Впрочем, делать этого мне не пришлось, поскольку у Кэролайн имелся ключ. И мы вошли и, пройдя по коридору, оказались у двери в ее квартиру, расположенную на первом этаже в задней части здания. Я присел на корточки и обследовал замочные скважины.
— Если увидишь, что оттуда на тебя смотрит чей-то глаз, — сказала Кэролайн, — молчи, знать об этом не желаю. А что ты, собственно, тут высматриваешь?
— Следы того, что взламывали замки… Нет, никаких свежих царапин не видно. Спички у тебя есть?
— Я не курю. И ты тоже. И сам прекрасно это знаешь.
— Мне нужно больше света. А фонарик я оставил дома. — Я поднялся на ноги. — Дай-ка сюда ключи.
Я отпер все замки и, когда мы оказались внутри, внимательно осмотрел их все, особенно «Фокс». Пока я занимался этим, Кэролайн бродила по квартире и звала Юби. И в голосе ее уже звучали панические нотки, когда наконец кот явился, привлеченный урчанием электрооткрывалки для консервов.

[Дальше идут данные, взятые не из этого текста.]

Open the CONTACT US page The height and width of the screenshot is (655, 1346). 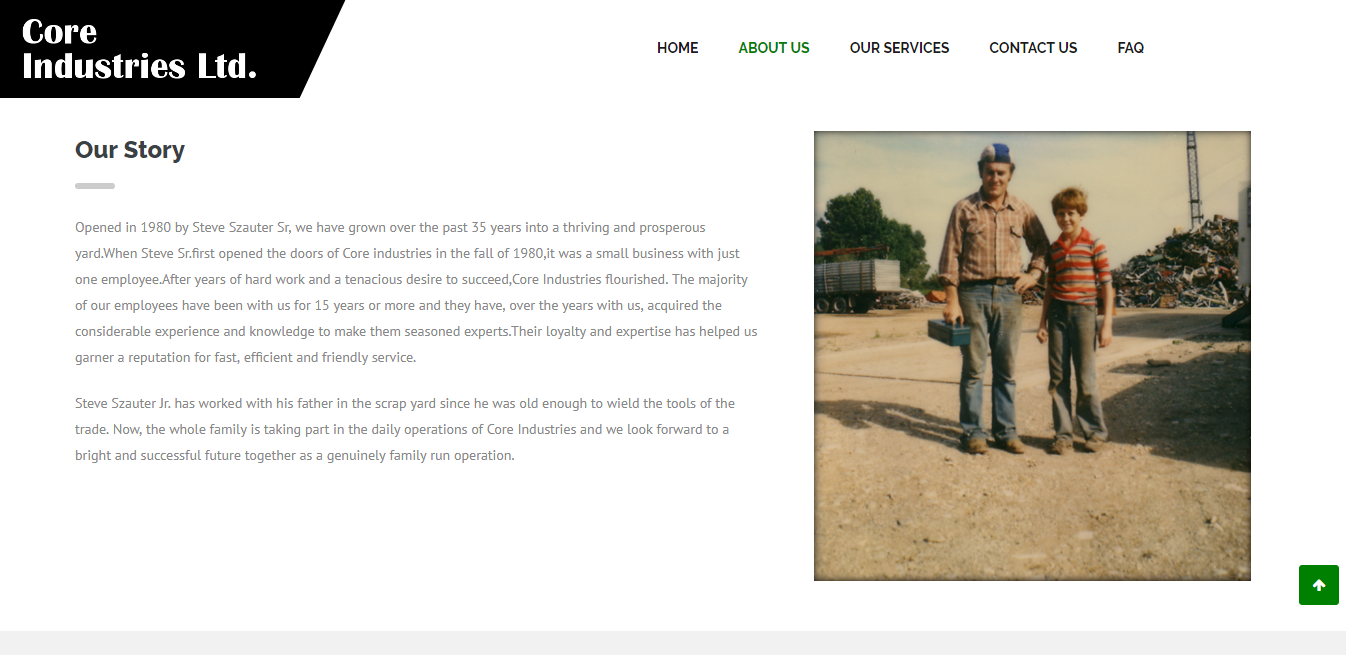pos(1033,48)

— О, Юби! — воскликнула она и, подхватив его на руки, уселась в кресло. — Бедняжка мой, маленький! Скучаешь по своему дружку, да?
Я подошел к небольшому окошку и открыл его. Доступ извне преграждала решетка из цилиндрических прутьев в дюйм толщиной каждый. Внизу прутья были вделаны в кирпичную кладку, вверху крепились на бетонном карнизе. Окну недоставало лишь нескольких горизонтальных прутьев и цветовых пятен — получилась бы копия полотна Мондриана. Я подергал пару прутьев, попробовал их раскачать. Они не шелохнулись.

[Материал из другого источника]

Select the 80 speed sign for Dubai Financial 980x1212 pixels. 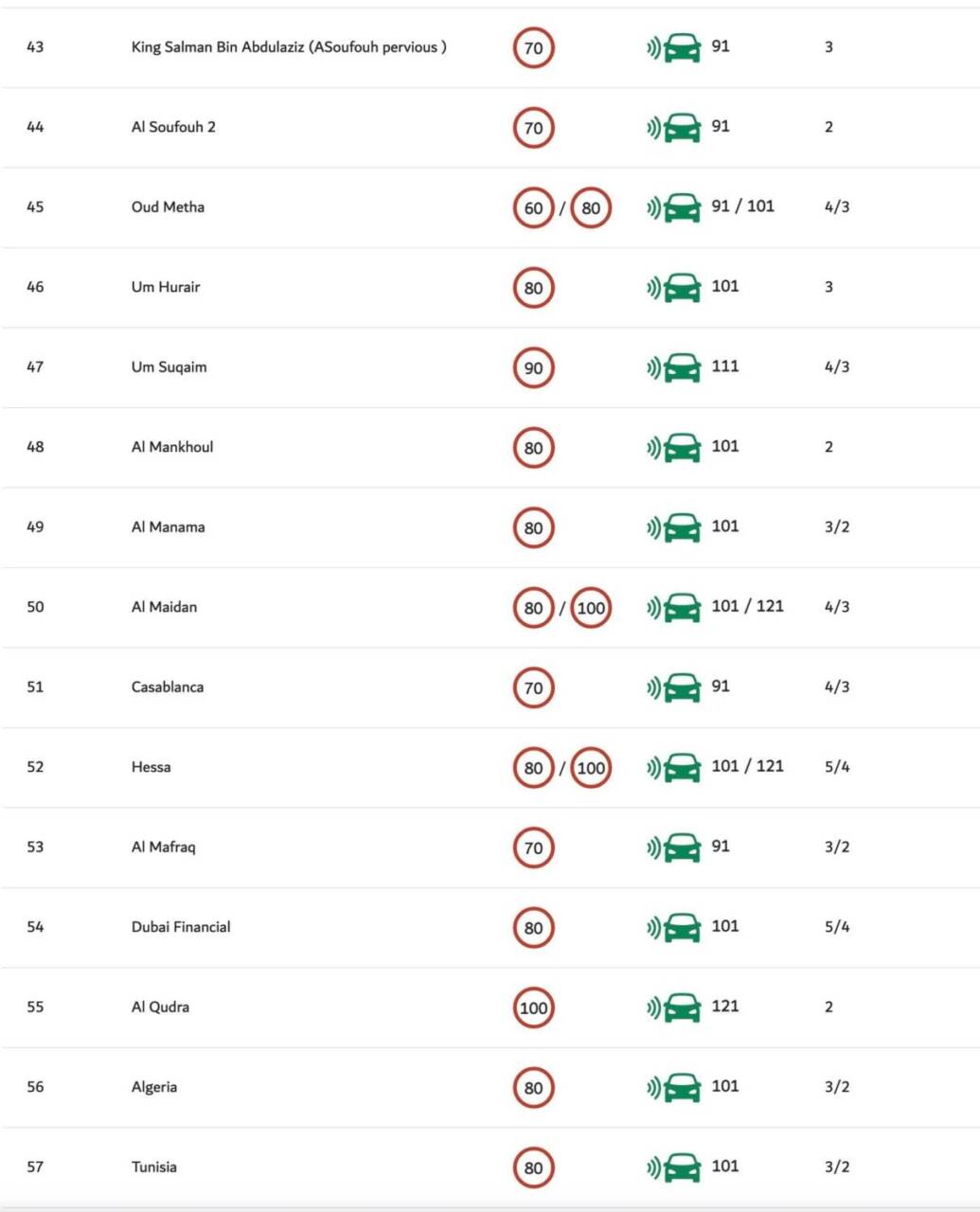(533, 928)
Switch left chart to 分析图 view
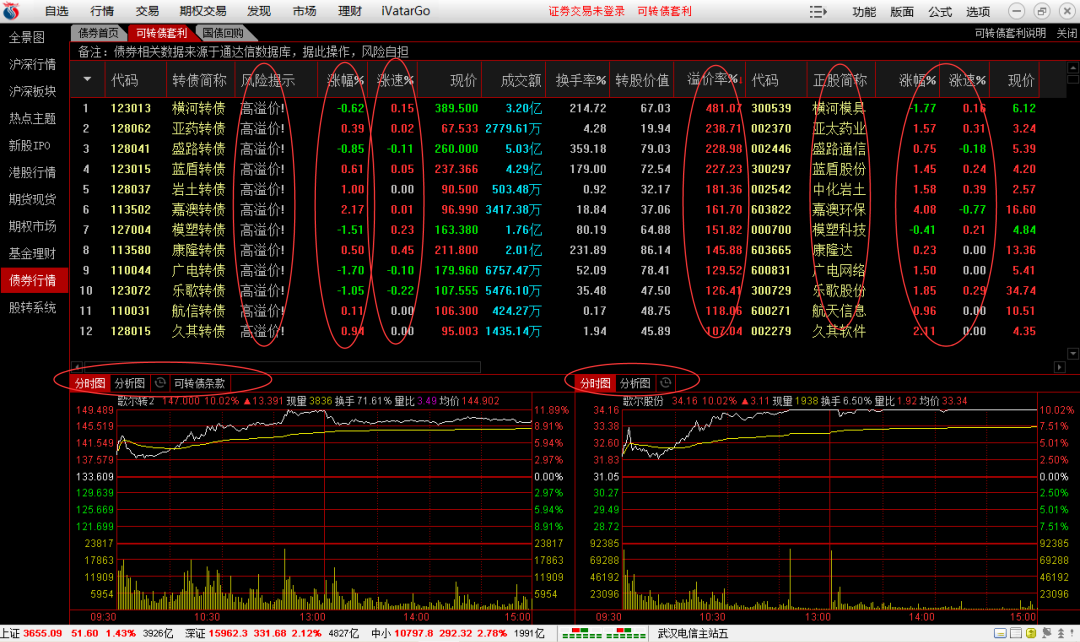The width and height of the screenshot is (1080, 642). coord(130,383)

Кэролайн поинтересовалась, чем это я, черт возьми, там занимаюсь.
— Прутья могли перепилить пилкой, — объяснил я, — и снова вставить на место. — Я подергал еще пару. По сравнению с ними Гибралтарская скала была просто ничто. — Нет, держатся будь здоров, — заметил я. — А знаешь, что ставить решетки на окна противозаконно? Вот явится пожарная инспекция, и они могут заставить тебя ее снять.
— Знаю.
— Потому как это единственное окно в комнате и, если начнется пожар, тебе отсюда не выбраться.

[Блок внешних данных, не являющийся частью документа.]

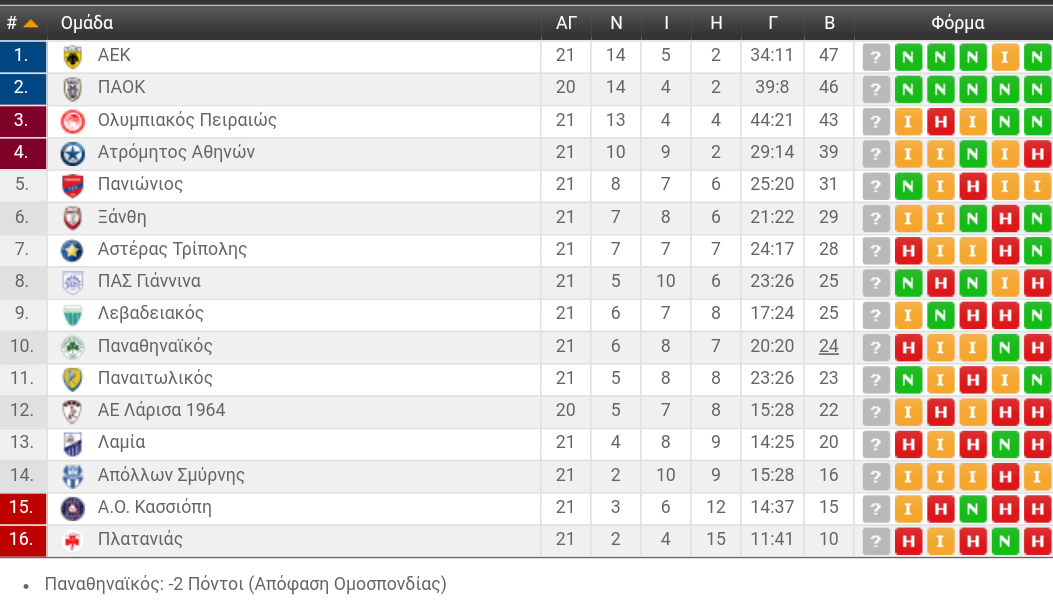Click the Παναιτωλικός yellow crest icon
The width and height of the screenshot is (1053, 616).
[x=72, y=379]
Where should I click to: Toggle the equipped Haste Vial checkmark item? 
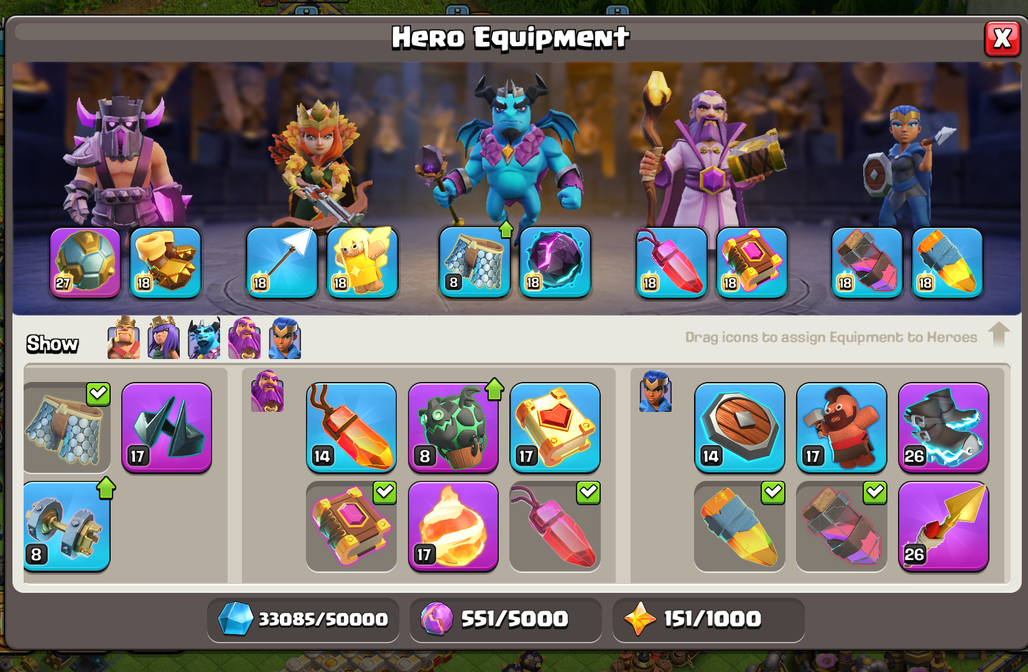coord(841,526)
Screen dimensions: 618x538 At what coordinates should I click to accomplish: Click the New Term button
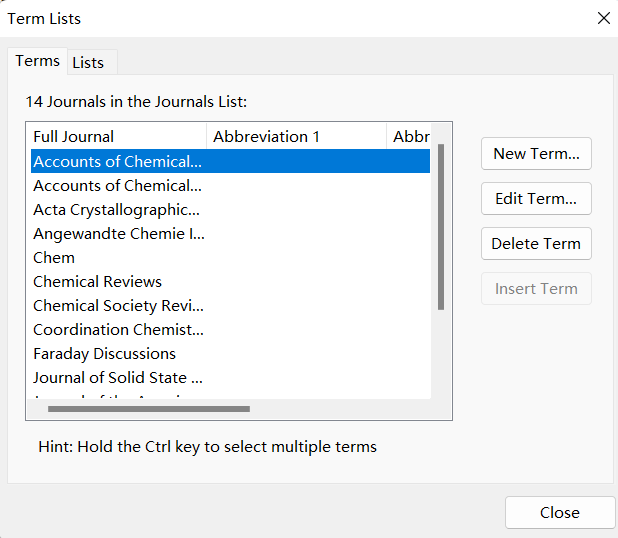pyautogui.click(x=536, y=154)
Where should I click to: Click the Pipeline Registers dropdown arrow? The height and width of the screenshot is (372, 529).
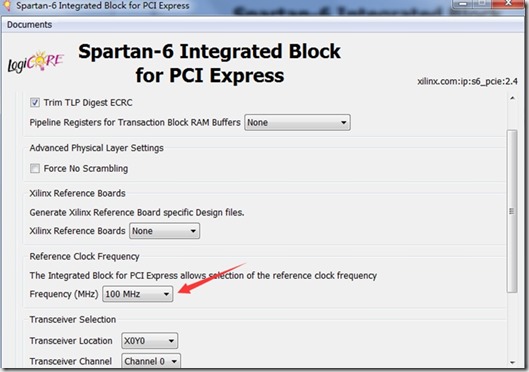click(343, 122)
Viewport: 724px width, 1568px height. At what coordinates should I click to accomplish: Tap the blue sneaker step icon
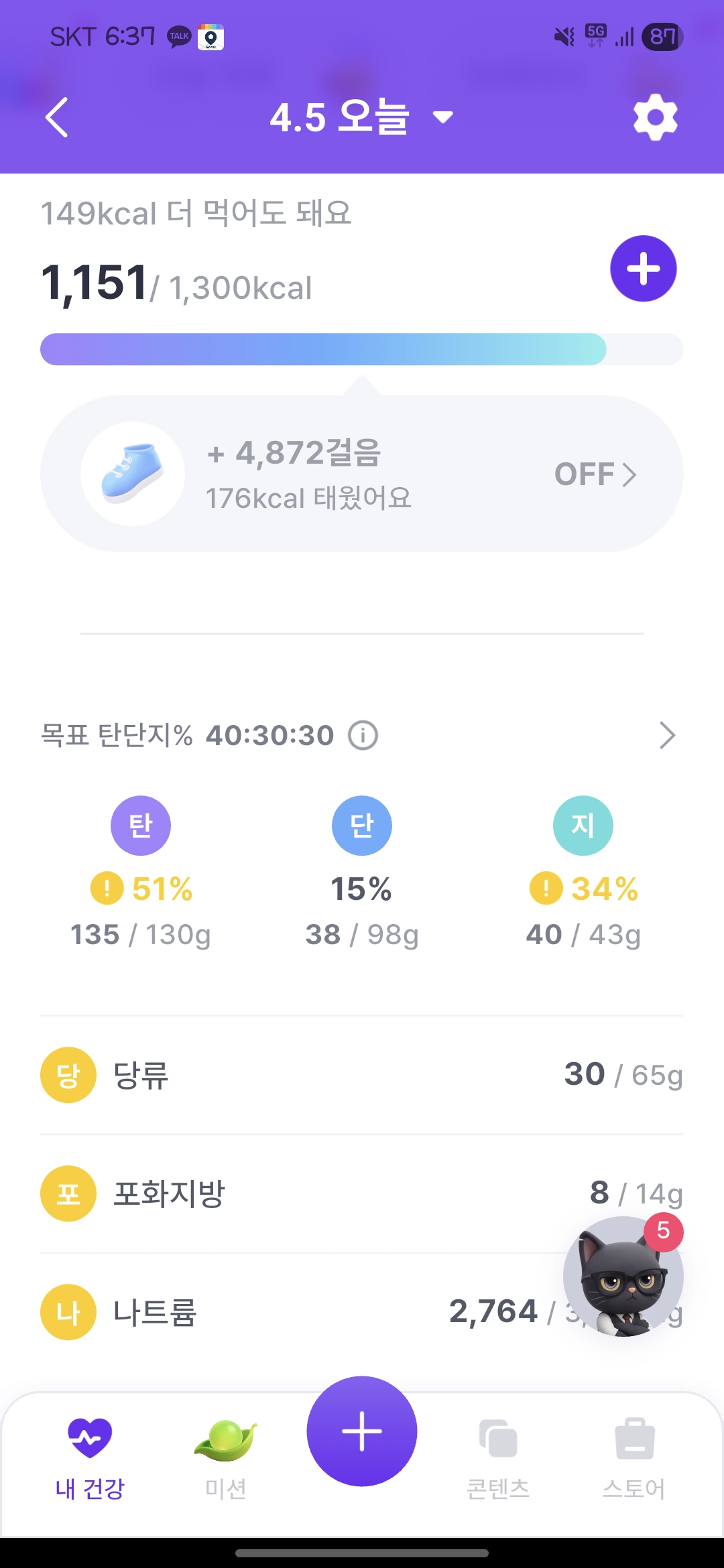click(x=133, y=474)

— Знаю. Но знаю также, что живу в квартире на первом этаже и с окном, выходящим в вентиляционную шахту. И что от ворья отбоя не будет, если не поставить решетку на окна. Я могла бы поставить такие железные ставни со створками, которые можно отпереть в случае пожара, но ведь сам знаешь, я то и дело теряю ключи. И потом, для воров такая преграда, как мне кажется, не помеха. А потому лучше оставь меня в покое.
— Я вовсе не хотел тебя обидеть или в чем-то обвинить. Да сюда ни один нормальный человек не пролезет, разве только жутко худенький. Вообще-то люди умудряются пролезать в такие щелки, что просто уму непостижимо. Знаешь, когда я был мальчишкой, то умудрялся пролезть через молокопровод. Возможно, я и теперь могу пролезть через молокопровод, потому как с тех пор вырос совсем немного. Размеры примерно те же. Но на первый взгляд это кажется совершенно невозможным. Он был около десяти дюймов в ширину и где-то четырнадцати в высоту, и все равно я пролез. Самое главное, чтоб в отверстие прошла голова, остальное так само и проскочит.